Wednesday, September 29, 2010

200th post!

This is my poetry for this week. The assignment was to read a book of poems by Laura Tohe, choose six lines that we liked, then write lines to go along with them. The first line is hers, the next is mine, and so on. Then we had to take our lines and put them together into a poem.

FLYING

At the rim, I want to jump into your canyon and run into your ocean, naked and reborn.

This is where I was born and where I will die, in the oceans of red sand like blood - one with the earth.

Winter mornings when the red earth is dry, I will reach for you.

And when spring comes again, the warm, wet earth will bleed red with life.

The silver breath of a thousand horses, and it is only yours I seek

Solid, cold, unchanging - why is it always you I turn to?

I can't go near you without feeling the earth sing through you.

Strong and eternal - your voice, melting like honey, warm, safe, and healing.

Cedar and rock monoliths know the motion of the wind, the patience of waiting, the gathering of strength, here it's possible to know the world in the words of our ancestors, the simple beauty of blue horses running.

We, too, gather our strength, waiting for our own turn to break free and run with the wind.

Take this map of rainbows and fly, fly, child.

This is the charge we've been given: to live, and learn, and love. Let us fly.


FLYING

This is where I was born and where I will die, in the oceans of red sand like blood - one with the earth.

And when spring comes again, the warm, wet earth will bleed red with life.

Solid, cold, unchanging - why is it always you I turn to?

Strong and eternal - your voice, melting like honey, warm, safe, and healing.

We, too, gather our strength, waiting for our own turn to break free and run with the wind.

This is the charge we've been given: to live, and learn, and love. Let us fly.


Saturday, September 25, 2010

Catching Fire


I stole the photo from my school's website, erased their text, and added some text of my own.

Friday, September 24, 2010

Bridgy? Bridgey? Bridgie? Wonder


How do you spell that, anyway? :P


Sunday, September 19, 2010

Wasatch

{{{ This is my assignment for this week's Poetry class. It's due on Tuesday.

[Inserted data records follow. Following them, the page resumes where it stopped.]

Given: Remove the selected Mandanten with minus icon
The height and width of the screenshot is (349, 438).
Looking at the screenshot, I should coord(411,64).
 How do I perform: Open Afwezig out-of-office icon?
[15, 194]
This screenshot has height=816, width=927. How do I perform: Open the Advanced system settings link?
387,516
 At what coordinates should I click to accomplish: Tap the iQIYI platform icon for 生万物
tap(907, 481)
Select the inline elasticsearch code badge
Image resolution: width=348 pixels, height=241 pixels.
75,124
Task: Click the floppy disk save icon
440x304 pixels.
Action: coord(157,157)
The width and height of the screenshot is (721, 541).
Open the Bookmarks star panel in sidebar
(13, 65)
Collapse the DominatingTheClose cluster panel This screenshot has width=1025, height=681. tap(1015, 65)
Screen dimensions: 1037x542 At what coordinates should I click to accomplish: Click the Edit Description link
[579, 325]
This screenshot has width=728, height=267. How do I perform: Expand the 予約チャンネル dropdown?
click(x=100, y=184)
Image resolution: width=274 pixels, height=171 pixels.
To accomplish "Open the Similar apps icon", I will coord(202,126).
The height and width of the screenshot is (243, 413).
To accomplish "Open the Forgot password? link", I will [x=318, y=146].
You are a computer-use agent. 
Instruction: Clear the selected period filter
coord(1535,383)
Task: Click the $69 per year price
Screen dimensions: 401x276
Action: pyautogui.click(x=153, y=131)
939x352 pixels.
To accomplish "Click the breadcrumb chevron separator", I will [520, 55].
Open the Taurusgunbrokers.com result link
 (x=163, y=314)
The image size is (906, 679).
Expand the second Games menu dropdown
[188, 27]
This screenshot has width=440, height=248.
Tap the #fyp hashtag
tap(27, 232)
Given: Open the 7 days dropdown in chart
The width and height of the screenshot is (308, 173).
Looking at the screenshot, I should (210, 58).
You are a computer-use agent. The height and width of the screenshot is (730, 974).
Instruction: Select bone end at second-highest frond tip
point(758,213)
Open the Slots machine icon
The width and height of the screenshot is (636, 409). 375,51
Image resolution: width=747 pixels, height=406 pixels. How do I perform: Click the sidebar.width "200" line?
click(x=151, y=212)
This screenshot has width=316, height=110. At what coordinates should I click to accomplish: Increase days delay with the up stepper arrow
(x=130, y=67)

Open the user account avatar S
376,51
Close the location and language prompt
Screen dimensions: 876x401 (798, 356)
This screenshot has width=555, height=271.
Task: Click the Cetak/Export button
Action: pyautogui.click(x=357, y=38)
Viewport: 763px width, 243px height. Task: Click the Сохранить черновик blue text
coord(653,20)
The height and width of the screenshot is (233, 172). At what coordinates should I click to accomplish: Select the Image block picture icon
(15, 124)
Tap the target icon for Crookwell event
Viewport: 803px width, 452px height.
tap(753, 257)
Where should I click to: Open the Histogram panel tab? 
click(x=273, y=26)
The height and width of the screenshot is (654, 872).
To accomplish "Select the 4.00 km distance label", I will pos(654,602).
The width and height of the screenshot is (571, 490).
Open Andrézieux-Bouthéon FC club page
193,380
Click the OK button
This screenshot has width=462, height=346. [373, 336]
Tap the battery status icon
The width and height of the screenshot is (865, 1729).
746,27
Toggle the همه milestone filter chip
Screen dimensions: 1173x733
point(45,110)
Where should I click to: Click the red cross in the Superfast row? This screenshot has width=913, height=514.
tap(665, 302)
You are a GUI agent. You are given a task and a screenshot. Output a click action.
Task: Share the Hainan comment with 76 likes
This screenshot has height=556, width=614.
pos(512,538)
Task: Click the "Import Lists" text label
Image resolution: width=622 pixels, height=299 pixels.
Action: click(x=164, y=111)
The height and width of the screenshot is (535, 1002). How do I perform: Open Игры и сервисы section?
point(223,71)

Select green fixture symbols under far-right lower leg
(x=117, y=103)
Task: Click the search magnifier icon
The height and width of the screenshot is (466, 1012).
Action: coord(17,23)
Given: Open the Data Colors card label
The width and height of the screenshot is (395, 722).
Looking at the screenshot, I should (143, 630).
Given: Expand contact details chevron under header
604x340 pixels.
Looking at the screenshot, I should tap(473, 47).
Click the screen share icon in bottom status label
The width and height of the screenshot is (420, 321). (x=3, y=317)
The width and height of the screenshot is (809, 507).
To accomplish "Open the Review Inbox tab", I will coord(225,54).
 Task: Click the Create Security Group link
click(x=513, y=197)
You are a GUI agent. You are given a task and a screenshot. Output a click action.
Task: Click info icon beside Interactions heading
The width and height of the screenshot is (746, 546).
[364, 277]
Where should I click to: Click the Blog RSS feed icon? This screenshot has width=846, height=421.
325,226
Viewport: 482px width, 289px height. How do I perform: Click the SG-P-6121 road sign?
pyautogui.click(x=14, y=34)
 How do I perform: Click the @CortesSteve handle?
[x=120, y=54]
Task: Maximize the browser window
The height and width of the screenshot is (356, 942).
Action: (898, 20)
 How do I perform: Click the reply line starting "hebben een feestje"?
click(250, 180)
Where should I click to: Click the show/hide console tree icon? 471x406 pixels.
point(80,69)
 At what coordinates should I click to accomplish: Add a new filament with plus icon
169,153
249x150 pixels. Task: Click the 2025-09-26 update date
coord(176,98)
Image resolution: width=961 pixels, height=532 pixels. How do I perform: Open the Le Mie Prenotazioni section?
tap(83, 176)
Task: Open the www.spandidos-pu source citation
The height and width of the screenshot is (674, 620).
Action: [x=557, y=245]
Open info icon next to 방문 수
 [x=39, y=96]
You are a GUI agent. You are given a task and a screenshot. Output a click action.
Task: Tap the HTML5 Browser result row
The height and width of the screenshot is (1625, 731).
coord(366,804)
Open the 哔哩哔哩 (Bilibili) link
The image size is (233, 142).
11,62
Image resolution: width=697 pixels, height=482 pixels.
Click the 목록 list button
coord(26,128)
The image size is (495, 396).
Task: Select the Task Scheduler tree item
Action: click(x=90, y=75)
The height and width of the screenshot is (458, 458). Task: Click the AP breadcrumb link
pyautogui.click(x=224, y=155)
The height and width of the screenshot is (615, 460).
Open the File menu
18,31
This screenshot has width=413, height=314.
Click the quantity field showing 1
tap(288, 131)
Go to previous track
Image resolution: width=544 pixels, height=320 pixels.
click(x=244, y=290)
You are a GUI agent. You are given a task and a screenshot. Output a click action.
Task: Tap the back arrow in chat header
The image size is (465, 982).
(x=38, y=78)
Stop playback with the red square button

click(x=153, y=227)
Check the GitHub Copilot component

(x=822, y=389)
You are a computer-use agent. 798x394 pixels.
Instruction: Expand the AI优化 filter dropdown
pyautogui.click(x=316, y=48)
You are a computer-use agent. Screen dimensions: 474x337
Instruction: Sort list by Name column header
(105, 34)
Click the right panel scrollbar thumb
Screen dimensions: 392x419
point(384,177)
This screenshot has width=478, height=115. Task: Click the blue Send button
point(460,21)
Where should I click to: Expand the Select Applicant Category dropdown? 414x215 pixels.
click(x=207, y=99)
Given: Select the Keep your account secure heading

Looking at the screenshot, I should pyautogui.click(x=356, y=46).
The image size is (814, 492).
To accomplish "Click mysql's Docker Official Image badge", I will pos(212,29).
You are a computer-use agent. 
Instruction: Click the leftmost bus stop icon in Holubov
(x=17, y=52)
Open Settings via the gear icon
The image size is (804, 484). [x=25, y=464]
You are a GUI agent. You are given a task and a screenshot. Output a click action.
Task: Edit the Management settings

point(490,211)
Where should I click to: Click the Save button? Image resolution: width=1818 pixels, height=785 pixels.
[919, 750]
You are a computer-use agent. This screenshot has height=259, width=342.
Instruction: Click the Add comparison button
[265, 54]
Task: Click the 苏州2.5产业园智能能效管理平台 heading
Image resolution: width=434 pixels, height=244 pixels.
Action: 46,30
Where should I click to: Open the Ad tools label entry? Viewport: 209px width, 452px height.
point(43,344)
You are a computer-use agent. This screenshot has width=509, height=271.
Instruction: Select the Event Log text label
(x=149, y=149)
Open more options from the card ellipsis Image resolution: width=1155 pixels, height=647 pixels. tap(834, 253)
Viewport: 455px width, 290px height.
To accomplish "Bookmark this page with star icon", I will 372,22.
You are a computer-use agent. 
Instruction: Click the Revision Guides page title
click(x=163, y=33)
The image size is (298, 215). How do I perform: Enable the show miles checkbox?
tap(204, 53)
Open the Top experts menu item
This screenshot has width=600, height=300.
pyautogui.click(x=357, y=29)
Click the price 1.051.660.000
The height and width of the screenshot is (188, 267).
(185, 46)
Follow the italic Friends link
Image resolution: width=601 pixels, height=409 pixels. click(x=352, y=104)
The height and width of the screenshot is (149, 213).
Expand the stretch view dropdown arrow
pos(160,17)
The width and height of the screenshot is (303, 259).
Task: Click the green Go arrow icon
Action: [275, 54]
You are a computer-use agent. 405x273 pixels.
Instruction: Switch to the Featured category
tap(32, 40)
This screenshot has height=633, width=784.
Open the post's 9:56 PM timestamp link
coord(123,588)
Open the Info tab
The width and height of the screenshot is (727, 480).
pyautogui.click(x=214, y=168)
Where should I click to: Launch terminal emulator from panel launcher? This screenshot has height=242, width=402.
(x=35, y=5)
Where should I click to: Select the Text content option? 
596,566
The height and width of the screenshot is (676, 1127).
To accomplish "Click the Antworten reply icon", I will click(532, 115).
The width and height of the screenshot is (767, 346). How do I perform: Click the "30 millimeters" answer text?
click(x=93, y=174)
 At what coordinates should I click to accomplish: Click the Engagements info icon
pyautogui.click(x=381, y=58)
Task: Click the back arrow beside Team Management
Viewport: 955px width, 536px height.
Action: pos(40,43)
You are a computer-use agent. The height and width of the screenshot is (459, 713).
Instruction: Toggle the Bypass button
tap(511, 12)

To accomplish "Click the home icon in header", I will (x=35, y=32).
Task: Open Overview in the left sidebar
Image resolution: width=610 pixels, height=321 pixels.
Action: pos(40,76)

Please take a look at it and tell me what you think, and if any changes should be made. I want this one to be read-in-class worthy. Thanks, all! }}}

Wasatch
That forest, those hundred-foot cottonwoods,
They tower over everything -
Powerful, majestic, eternal.
Deadly.

It is here, among the trees,
On this sweeping green lawn,
In the lush, wild, untamable forest,
With the clear, cold creek running by.

It is here where we lost
Our wife, our mother, our grandmother.
And here where we lost
Our daughter, our sister, our granddaughter, our cousin.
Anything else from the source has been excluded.